The report was released by the Ethics and Public Policy Center, a conservative think tank that served on the advisory board of Project 2025, a right-wing policy initiative that called for the FDA to walk back its approval of mifepristone.
The attorneys general said Thursday that the FDA should use the safety review as an opportunity to remove barriers to accessing mifepristone nationwide — or, at minimum, in the four states involved in the petition.
The FDA regulates certain medications with serious safety concerns via a drug safety program called Risk Evaluation and Mitigation Strategies (REMS). Mifepristone is currently part of that program, though a wealth of research has shown that less than 0.5% of women who take it have serious adverse reactions. Studies have also demonstrated that prescribing mifepristone through telehealth is as safe and effective as administering it in person.
As part of the REMS program, mifepristone is subject to a few restrictions: People who prescribe the pills must be certified health care providers, and pharmacies must obtain certifications to dispense the medication. Patients who receive mifepristone must also sign a form attesting that they intend to end their pregnancy.
The attorneys general said in their petition that those restrictions are burdensome and unnecessary. They claim that many primary care and family medicine physicians aren't able or willing to take on the administrative burden of getting certified to prescribe the pills, or are worried about being added to a list of national or local abortion providers.
The FDA has already lifted several restrictions on mifepristone over the last decade. In 2016, it extended the window in which mifepristone could be used to terminate pregnancies from seven weeks' gestation to 10 weeks. In 2019, it approved a generic form of the medication, which increased supply. And in 2021, it eliminated a requirement to dispense mifepristone in person, allowing the drug to be prescribed via telehealth and sent by mail.
Anti-abortion groups have called on the FDA to reinstate those restrictions, often pointing to misleading studies that suggest the medication has harmful effects. The April report that launched the FDA safety review, for instance, claims to find a 22-times higher rate of serious complications from mifepristone than reported by the agency.
In their petition Thursday, the four attorneys general denounced recent attempts to challenge mifepristone's safety, which they said rely on methodologically flawed research.
A coalition of anti-abortion groups sued the FDA in 2022 over its approval of mifepristone, citing two studies from the Charlotte Lozier Institute, a group that opposes abortion, that claimed to show severe complications from the drug.
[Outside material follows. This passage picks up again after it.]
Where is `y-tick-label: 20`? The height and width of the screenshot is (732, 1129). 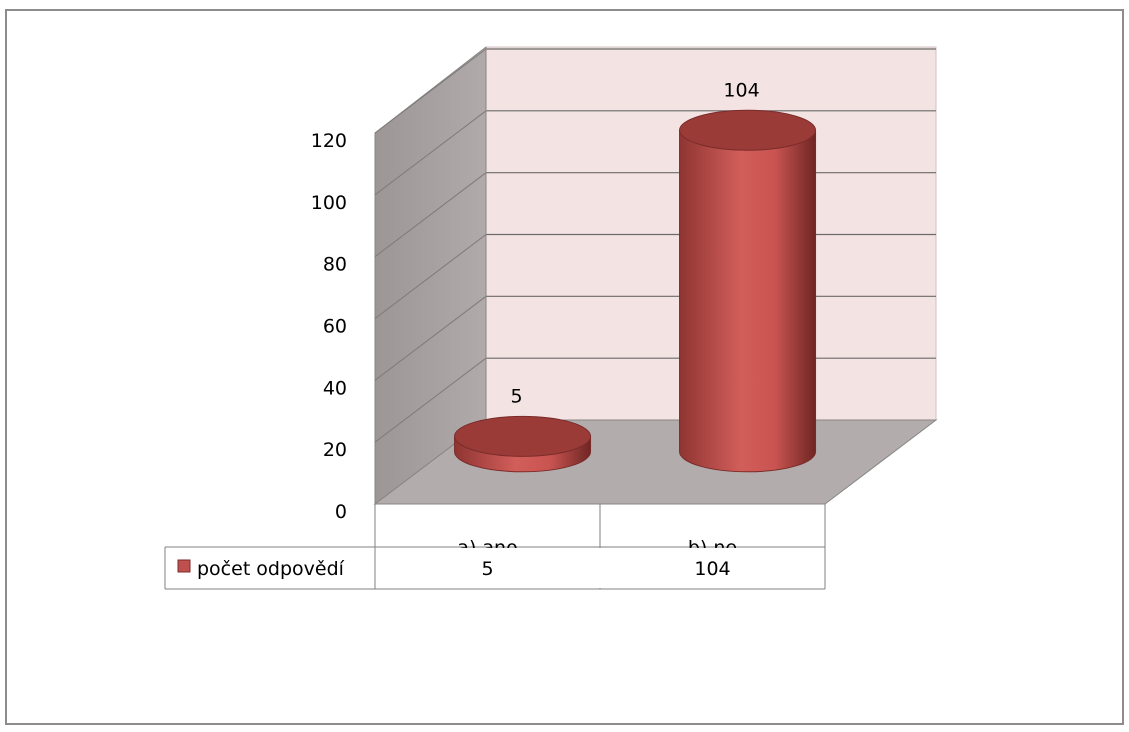
y-tick-label: 20 is located at coordinates (335, 450).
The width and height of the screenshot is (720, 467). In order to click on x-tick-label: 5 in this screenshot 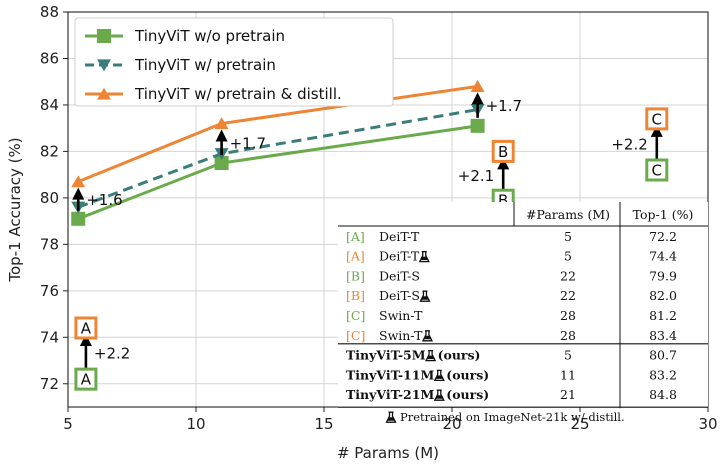, I will do `click(68, 424)`.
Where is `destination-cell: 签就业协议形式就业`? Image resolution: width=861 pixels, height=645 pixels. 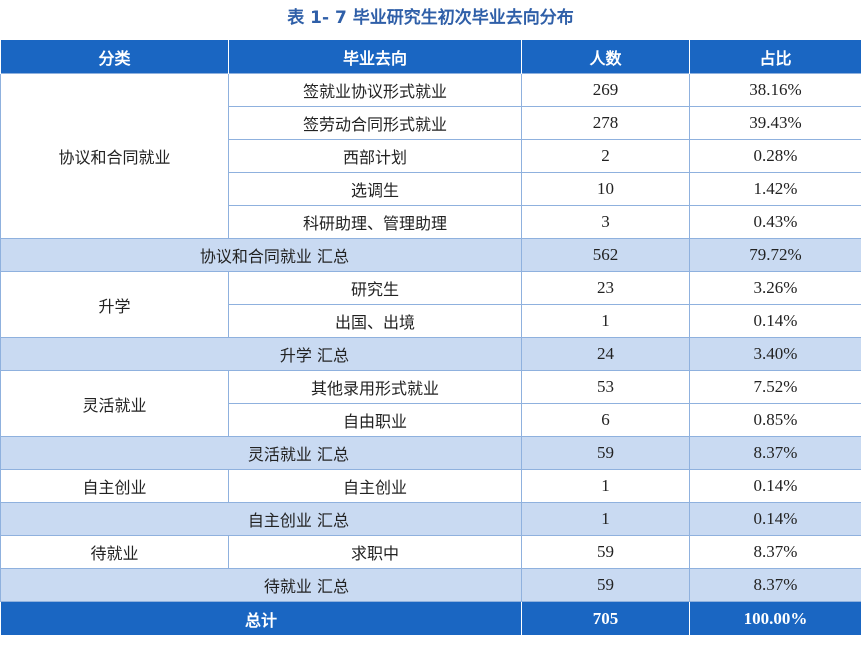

The lawsuit was ultimately thrown out by the Supreme Court and the studies were later retracted by a medical publisher.
The Charlotte Lozier Institute released another paper last month claiming that a growing number of emergency room visits after abortions are incorrectly attributed to miscarriages, thereby masking abortion complications.
Rachel Jones, a principal research scientist at the Guttmacher Institute, a research organization that supports abortion access, said the data only captures a small portion of abortions and is skewed in favor of those that are potentially higher risk. Some of the same data was used in the retracted studies, she said.
Jones added that the timing of the new reports from anti-abortion groups is not coincidental.
'The anti-choice people are really going after medication abortion and doing whatever they can to get the FDA under the Trump administration to revisit the availability of the drug,' she said.